Copy the rows word for word, beginning with the first line and stopping after the line that contains "pos(199,16)". Leave the pictures out of your copy.
************
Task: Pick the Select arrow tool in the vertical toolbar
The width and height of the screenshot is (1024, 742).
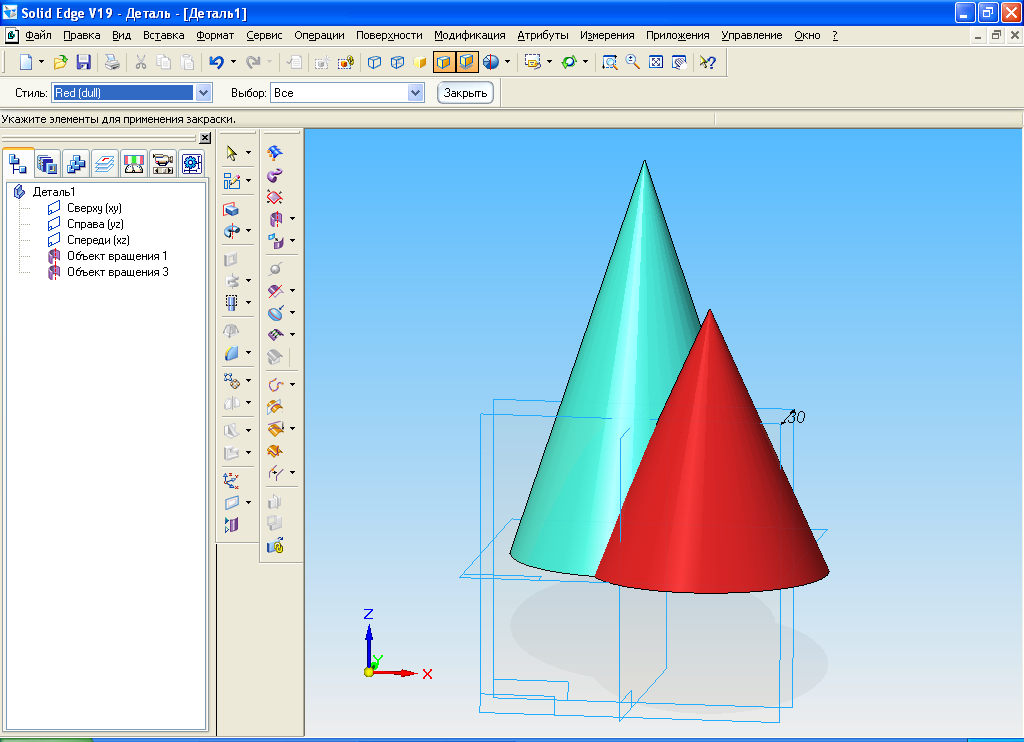Action: (232, 153)
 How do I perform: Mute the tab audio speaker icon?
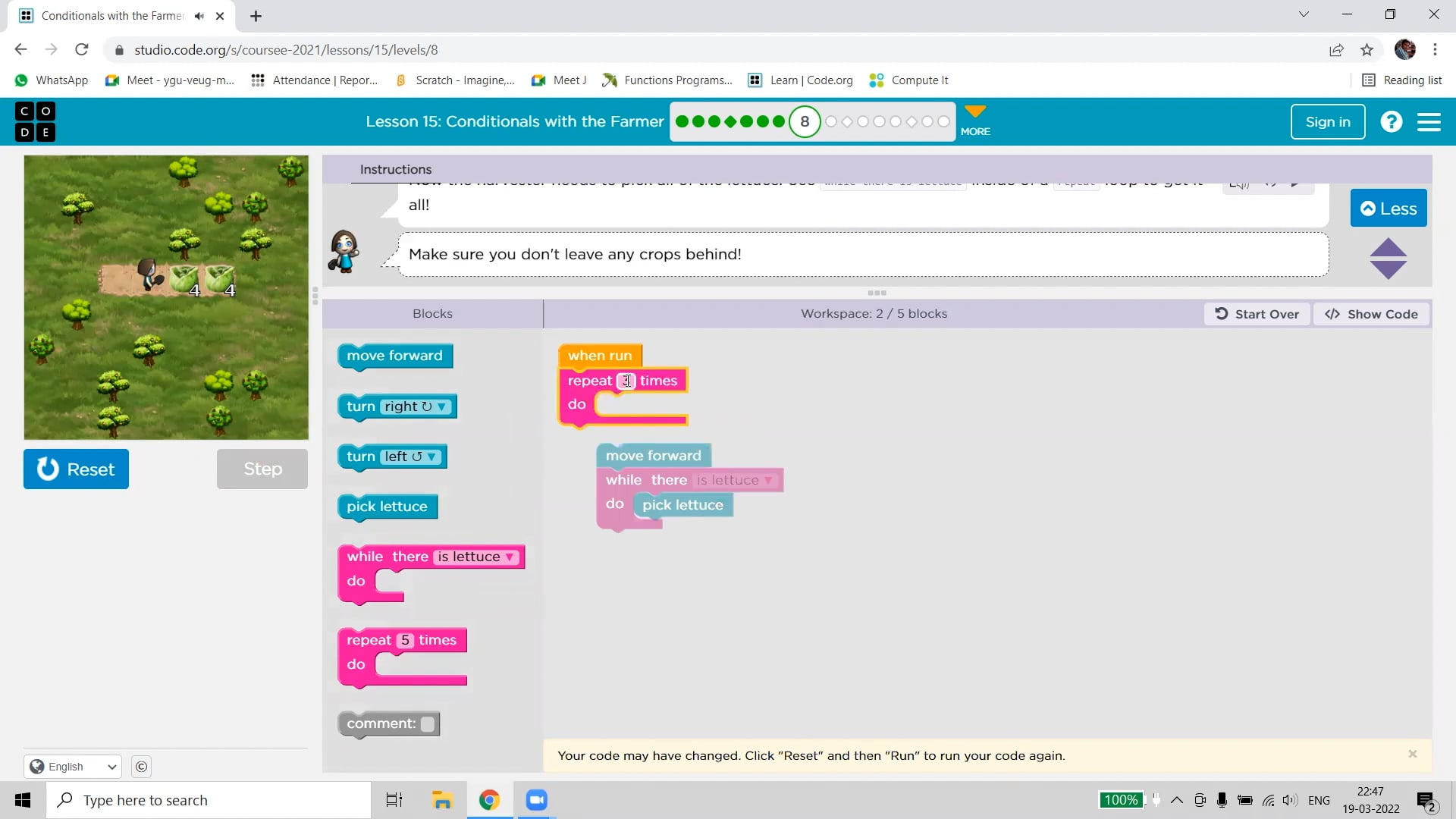pos(199,16)
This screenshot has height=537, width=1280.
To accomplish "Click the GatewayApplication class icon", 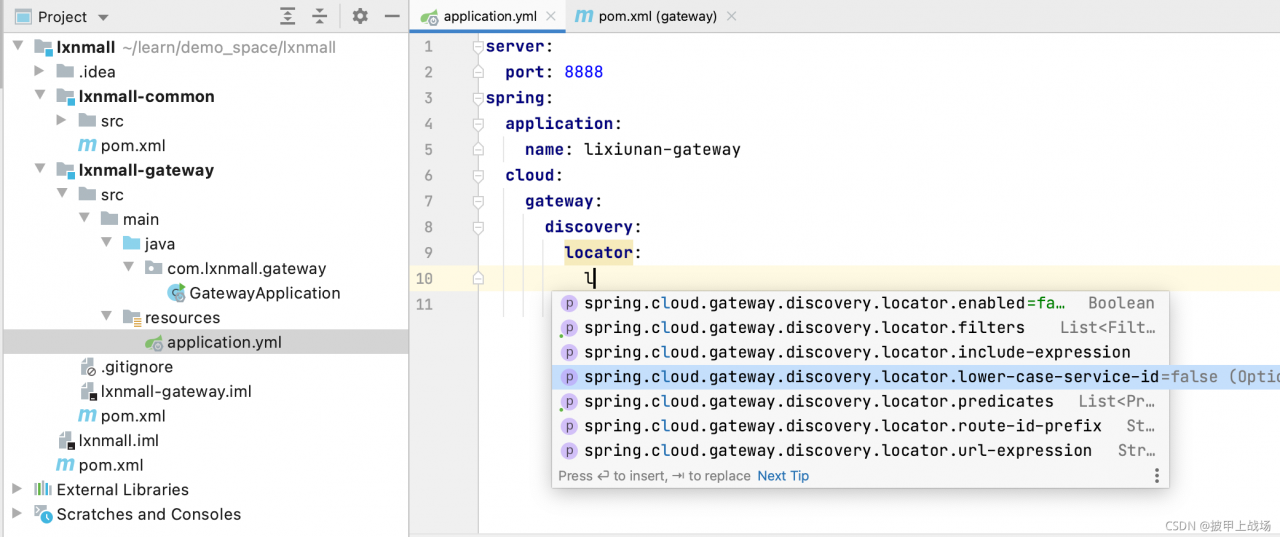I will [176, 293].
************
- [TASK SOLUTION]:
Task: Pick the Select arrow tool in the vertical toolbar
The width and height of the screenshot is (1024, 742).
Action: (232, 153)
 How do I perform: Mute the tab audio speaker icon?
pos(199,16)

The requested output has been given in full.